→ **What to work on**
Below are entries; copy exactly the lines from the one with "31 (550, 936)" through the one with "главная (67, 240)", both included, and leave out the rest.

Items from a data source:
==================================================

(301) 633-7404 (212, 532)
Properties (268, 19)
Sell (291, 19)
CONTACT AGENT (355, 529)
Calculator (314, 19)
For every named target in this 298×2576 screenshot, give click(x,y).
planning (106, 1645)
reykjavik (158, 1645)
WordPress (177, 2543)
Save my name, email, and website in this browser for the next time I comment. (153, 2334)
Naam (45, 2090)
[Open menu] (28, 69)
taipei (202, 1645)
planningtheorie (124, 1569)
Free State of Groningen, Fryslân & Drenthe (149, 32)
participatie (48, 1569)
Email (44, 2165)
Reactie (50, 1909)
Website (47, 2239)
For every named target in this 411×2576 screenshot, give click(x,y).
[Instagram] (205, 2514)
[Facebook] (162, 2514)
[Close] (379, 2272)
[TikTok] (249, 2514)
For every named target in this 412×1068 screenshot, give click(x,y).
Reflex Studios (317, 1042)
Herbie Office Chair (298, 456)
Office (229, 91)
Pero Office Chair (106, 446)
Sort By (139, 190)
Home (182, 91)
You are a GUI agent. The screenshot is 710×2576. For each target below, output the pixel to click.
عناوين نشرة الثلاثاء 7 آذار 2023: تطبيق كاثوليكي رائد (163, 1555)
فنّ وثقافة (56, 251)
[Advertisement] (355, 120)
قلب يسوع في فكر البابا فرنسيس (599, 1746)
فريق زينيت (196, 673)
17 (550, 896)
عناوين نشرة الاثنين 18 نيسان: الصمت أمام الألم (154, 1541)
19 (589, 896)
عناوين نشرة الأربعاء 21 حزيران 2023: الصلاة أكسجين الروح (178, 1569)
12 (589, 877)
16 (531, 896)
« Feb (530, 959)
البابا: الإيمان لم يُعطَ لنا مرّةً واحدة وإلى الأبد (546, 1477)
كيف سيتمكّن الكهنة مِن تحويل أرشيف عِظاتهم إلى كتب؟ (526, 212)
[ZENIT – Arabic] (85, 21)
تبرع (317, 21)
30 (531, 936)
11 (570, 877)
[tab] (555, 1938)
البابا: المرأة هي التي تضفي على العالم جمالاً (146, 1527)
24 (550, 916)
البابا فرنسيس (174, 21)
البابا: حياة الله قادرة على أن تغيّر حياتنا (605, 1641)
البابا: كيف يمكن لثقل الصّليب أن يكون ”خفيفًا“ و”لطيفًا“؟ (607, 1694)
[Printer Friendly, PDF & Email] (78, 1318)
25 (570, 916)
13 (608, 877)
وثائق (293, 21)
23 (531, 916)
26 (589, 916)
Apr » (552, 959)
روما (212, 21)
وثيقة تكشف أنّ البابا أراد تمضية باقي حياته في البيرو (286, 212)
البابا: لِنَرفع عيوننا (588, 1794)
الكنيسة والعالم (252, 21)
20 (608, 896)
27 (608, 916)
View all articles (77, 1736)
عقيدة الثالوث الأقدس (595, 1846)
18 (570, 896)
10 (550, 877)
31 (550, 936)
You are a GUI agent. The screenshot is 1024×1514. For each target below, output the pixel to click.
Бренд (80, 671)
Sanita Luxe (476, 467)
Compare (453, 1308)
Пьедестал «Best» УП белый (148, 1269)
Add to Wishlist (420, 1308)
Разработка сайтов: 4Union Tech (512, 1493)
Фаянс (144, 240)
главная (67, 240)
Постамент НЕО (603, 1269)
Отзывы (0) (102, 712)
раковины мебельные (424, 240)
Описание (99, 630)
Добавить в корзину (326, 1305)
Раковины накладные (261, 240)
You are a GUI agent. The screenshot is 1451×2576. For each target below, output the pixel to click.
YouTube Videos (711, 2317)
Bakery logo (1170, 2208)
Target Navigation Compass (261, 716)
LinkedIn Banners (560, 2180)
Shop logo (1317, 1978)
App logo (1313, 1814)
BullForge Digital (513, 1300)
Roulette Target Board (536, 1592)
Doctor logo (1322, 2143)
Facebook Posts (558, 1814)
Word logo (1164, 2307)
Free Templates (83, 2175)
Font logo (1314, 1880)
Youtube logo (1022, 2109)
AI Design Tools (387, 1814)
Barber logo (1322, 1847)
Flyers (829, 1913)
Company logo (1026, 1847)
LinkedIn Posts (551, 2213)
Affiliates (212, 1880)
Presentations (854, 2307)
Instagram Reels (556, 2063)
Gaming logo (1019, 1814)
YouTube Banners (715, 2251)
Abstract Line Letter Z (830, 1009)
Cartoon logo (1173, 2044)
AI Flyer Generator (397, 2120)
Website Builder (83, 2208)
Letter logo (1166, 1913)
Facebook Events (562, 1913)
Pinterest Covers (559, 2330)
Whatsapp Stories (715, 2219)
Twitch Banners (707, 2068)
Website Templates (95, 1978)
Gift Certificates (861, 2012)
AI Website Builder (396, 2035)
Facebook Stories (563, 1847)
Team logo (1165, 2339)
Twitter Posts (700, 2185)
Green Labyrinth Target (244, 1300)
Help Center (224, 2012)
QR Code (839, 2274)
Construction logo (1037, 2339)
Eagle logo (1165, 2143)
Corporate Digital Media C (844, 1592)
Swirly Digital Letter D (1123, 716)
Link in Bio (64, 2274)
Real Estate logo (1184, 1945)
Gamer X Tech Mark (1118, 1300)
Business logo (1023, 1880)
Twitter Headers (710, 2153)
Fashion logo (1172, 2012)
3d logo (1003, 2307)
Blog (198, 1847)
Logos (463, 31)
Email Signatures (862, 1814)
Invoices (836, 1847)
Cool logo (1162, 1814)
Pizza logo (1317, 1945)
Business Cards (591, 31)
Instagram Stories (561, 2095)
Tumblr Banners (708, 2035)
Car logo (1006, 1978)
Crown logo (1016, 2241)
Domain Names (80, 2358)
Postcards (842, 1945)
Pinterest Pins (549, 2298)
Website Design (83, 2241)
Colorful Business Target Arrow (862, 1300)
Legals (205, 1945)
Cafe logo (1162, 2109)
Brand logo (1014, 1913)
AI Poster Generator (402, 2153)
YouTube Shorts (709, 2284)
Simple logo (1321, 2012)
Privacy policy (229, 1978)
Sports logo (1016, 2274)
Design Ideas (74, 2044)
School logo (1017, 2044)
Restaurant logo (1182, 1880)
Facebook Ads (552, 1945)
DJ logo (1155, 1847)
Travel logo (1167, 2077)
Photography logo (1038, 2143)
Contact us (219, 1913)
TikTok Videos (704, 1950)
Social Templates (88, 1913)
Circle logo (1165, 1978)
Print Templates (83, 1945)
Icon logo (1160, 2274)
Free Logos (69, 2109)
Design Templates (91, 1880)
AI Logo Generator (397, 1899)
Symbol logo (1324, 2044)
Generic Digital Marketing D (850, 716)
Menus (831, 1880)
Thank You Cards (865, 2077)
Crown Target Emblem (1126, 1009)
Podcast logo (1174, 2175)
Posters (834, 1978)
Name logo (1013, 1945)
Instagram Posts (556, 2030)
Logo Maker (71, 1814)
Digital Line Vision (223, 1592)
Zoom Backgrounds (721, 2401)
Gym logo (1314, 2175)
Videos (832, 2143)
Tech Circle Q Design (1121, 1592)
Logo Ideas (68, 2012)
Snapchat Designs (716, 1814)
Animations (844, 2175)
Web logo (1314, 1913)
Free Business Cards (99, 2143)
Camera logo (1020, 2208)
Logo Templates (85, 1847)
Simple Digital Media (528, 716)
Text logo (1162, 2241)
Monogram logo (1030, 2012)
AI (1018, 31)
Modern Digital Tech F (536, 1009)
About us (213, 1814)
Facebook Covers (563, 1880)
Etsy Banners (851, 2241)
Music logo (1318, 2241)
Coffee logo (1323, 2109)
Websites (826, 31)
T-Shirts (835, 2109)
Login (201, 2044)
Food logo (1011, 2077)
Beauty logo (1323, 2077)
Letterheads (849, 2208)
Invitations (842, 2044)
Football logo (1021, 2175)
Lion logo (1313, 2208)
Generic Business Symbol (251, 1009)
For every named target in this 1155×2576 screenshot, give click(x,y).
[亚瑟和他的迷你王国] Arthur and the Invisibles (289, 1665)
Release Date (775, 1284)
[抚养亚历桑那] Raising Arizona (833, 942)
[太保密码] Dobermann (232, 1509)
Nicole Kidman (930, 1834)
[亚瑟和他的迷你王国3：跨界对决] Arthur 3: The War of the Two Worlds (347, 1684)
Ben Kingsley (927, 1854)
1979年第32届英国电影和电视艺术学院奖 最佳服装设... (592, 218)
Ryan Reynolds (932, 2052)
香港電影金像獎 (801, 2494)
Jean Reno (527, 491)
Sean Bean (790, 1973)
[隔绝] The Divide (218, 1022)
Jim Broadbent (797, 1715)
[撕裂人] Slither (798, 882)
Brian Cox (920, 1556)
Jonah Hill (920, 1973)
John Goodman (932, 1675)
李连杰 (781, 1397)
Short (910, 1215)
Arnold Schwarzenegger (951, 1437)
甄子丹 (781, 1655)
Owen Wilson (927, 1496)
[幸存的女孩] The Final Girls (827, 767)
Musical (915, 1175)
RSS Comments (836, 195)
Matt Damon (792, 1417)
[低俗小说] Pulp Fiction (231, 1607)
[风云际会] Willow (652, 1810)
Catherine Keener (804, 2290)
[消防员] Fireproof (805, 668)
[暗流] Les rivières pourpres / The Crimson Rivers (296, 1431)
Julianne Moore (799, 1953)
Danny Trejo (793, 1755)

==================================================

→ **Answer to this problem**
31 (550, 936)
You are a GUI agent. The screenshot is 1024×1514. For each target below, output the pixel to click.
Бренд (80, 671)
Sanita Luxe (476, 467)
Compare (453, 1308)
Пьедестал «Best» УП белый (148, 1269)
Add to Wishlist (420, 1308)
Разработка сайтов: 4Union Tech (512, 1493)
Фаянс (144, 240)
главная (67, 240)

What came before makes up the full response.